• The input:

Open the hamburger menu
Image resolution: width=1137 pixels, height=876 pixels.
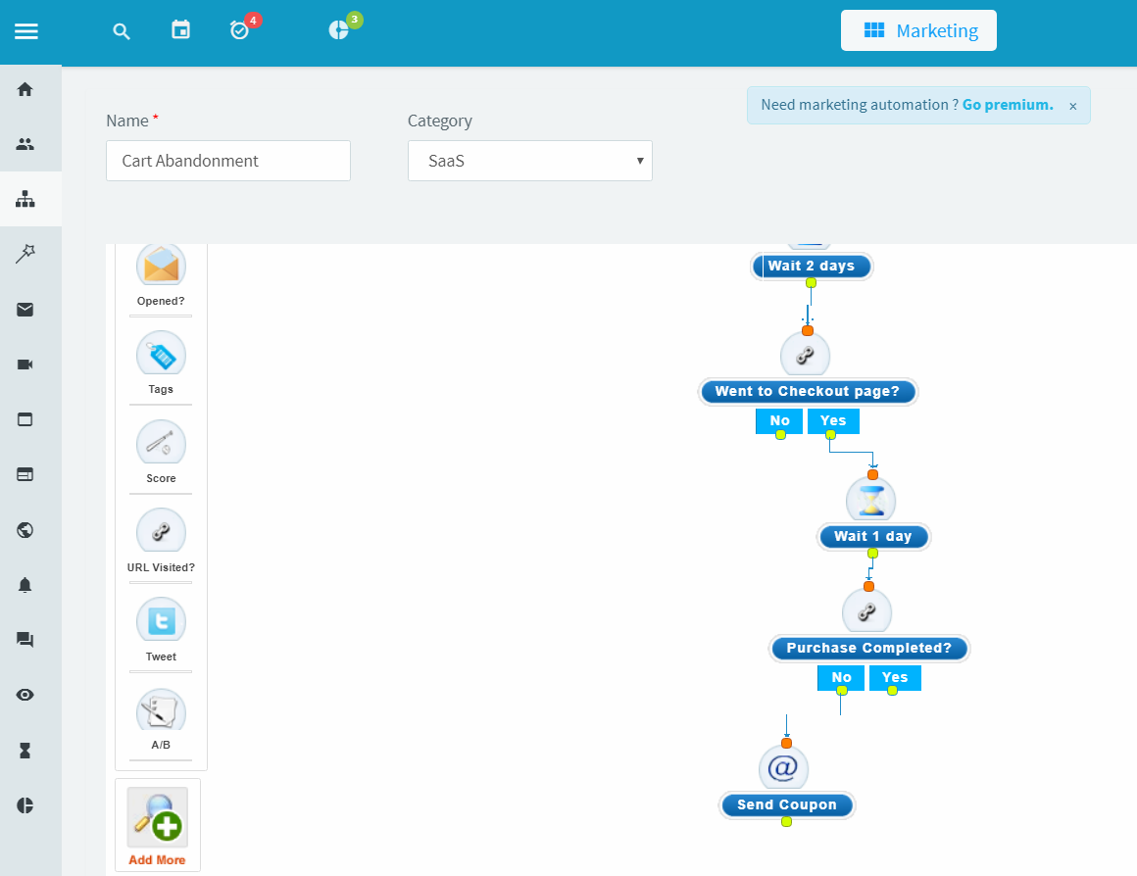tap(26, 31)
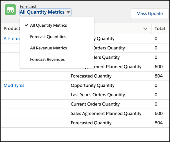Viewport: 170px width, 142px height.
Task: Choose the All Revenue Metrics option
Action: tap(48, 48)
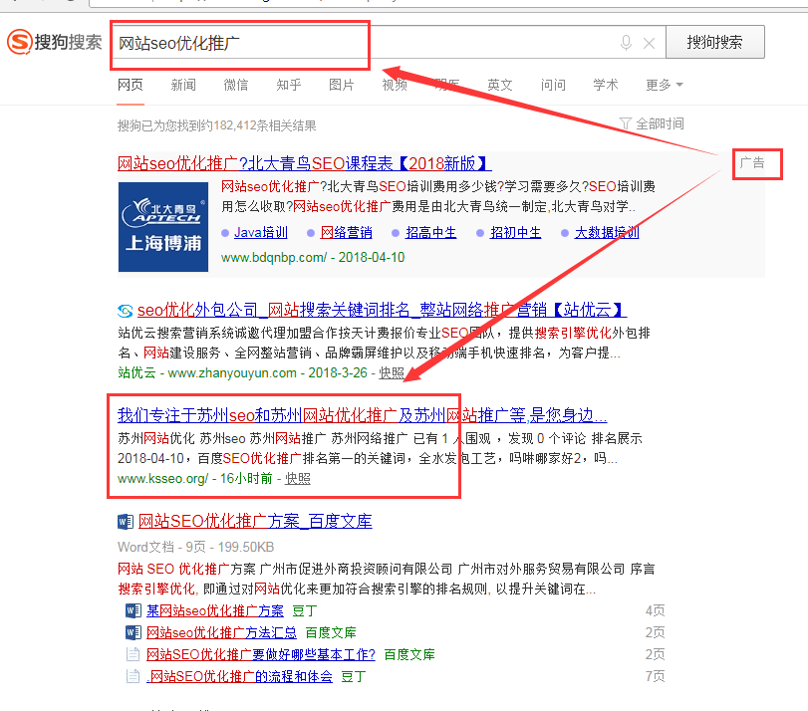Click the 大数据培训 sublink
This screenshot has width=808, height=711.
coord(606,232)
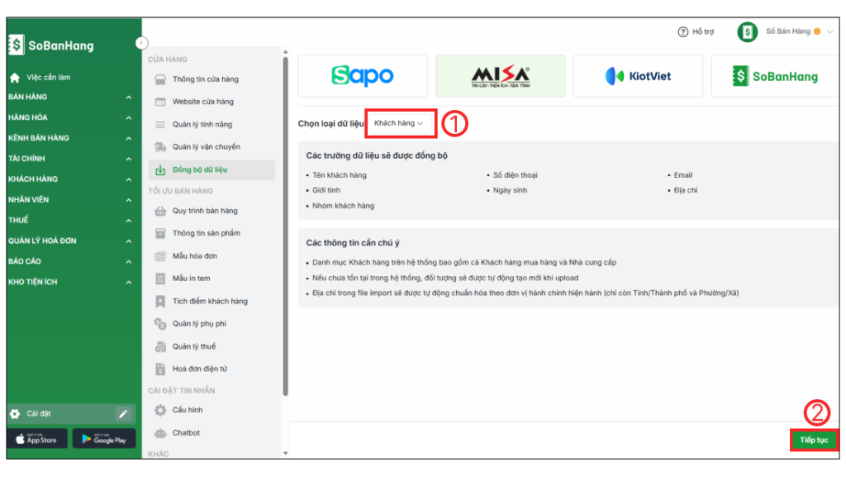Expand the BÁN HÀNG menu section
Screen dimensions: 846x477
[69, 98]
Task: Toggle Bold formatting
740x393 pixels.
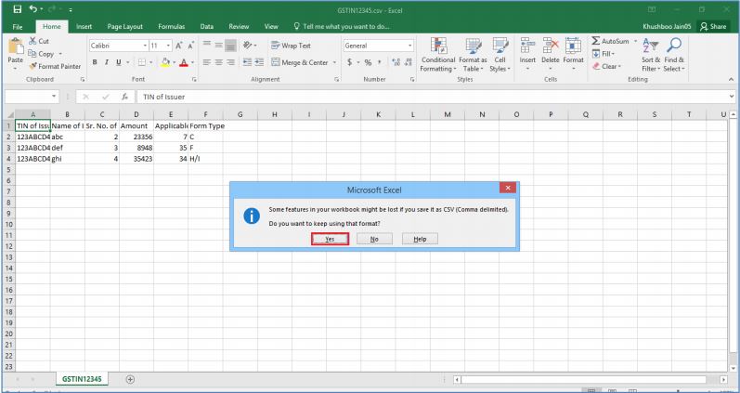Action: pyautogui.click(x=94, y=62)
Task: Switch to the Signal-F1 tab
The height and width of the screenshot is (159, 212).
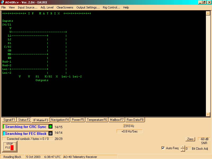Action: [9, 120]
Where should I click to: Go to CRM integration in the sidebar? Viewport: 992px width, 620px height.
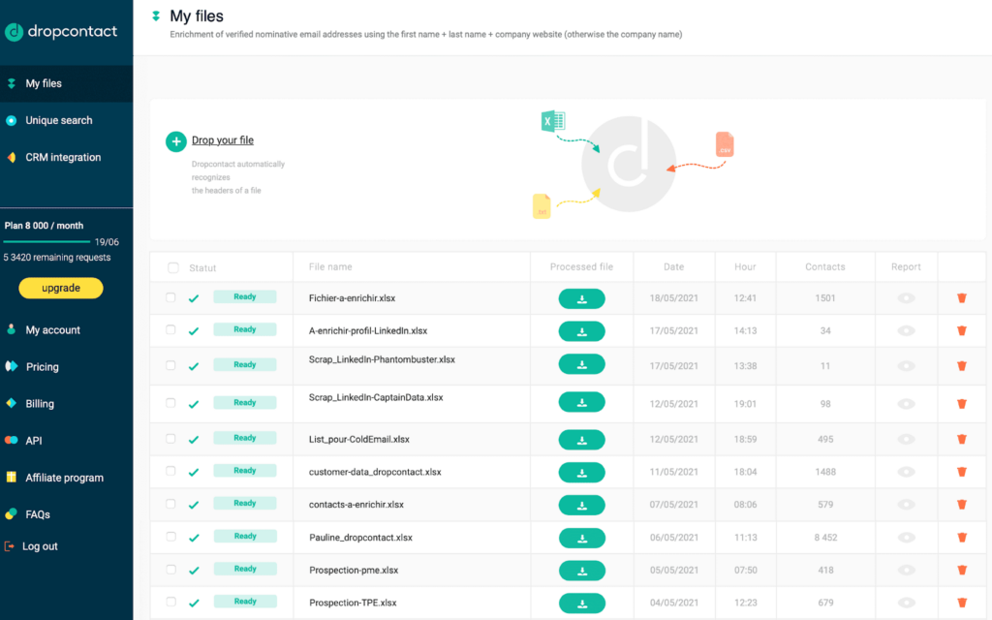point(63,157)
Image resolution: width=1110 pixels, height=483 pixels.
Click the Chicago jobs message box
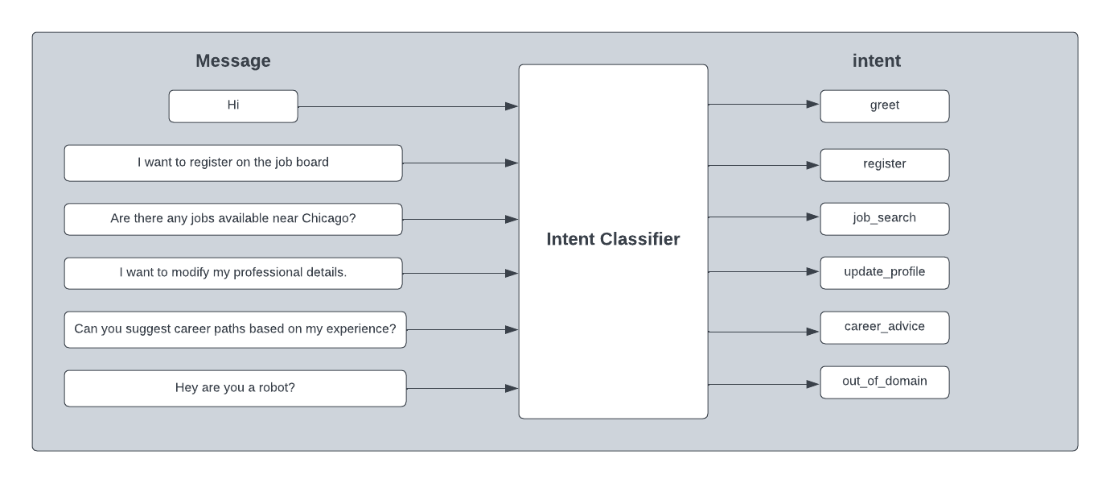click(233, 219)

• Work item: Retype exactly, please, the span from the line holding "Task: Switch to the Signal-F1 tab" through the closing line of the data, both ends included, without the pictures.

• Response:
Task: Switch to the Signal-F1 tab
The height and width of the screenshot is (159, 212).
Action: [9, 120]
Where should I click to: Go to CRM integration in the sidebar? Viewport: 992px width, 620px height.
point(63,157)
Image resolution: width=1110 pixels, height=483 pixels.
Click the Chicago jobs message box
click(233, 219)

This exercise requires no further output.